Enterprises continue to recognize the benefits of infrastructure as a service, such as increased scalability and the option to access a range of services for big data, serverless computing and more. But an application migration to the public cloud is not a process you want to rush; there are a number of steps an enterprise must take -- both before and after it moves an application off premises.

IT and development teams, for example, have to evaluate how much applications will cost on a public IaaS platform and whether they will continue to meet performance expectations. In some cases, enterprises need to refactor or redesign an application to take advantage of cloud-native features, and in other cases, they might determine that certain compliance requirements or dependencies justify leaving an app in the data center.

And the work doesn't stop there. After an organization decides on an IaaS model, chooses a specific provider and completes an app migration, it still needs to carefully monitor and manage cloud workloads. Fortunately, various tools are available to help teams track costs, monitor performance and enforce security policies.

Use this end-to-end guide to walk through the process of an application migration to IaaS. You'll learn how to decide which applications to move, how to choose a migration approach and how to manage applications once they run in the public cloud.

1Evolve your app management practices for public IaaS

So, you've successfully migrated applications to the public cloud -- now what?

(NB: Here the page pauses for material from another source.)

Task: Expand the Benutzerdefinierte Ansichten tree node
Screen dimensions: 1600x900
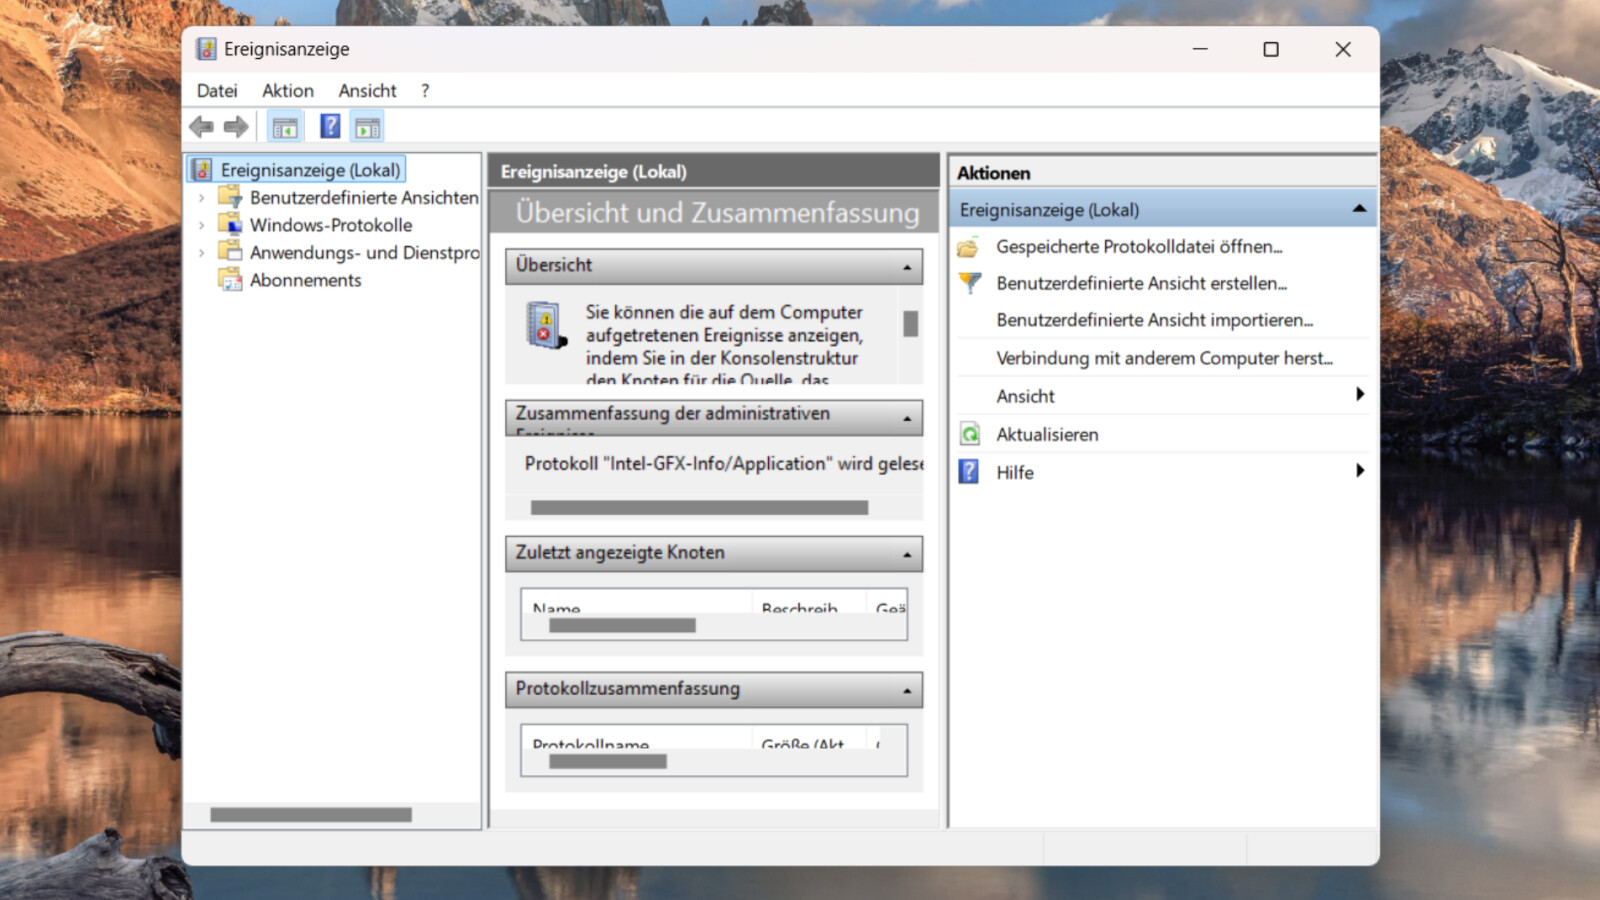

Management and monitoring tools are a must to gain visibility into workflows, optimize application performance and track costs in an IaaS model. Admins can also use these tools to ensure they right-size their cloud computing instances to avoid paying for resources their applications and users don't need. But keep in mind that not all tools are created equal; be sure to weighs the pros and cons of using a native tool from your IaaS provider vs. a third-party option. If you plan to have a multi-cloud deployment, for example, it's generally best to avoid vendor-native tools, as they won't work across different platforms.

2Explore options for cloud app security and testing

Security should play a big role in every public cloud strategy. But since some traditional on-premises practices might not translate well to cloud, many enterprises will need to evolve their application security models. Fortunately, there are various tools enterprises can use to manage user identities, set up multi-factor authentication and prevent malicious attacks. Pay special attention to any custom applications that run on an IaaS platform, as they might not respond to some cloud-native security tools. And remember that your security model must extend beyond your applications; APIs are a common target for hackers as well. As always, be sure to regularly test your applications for any vulnerabilities.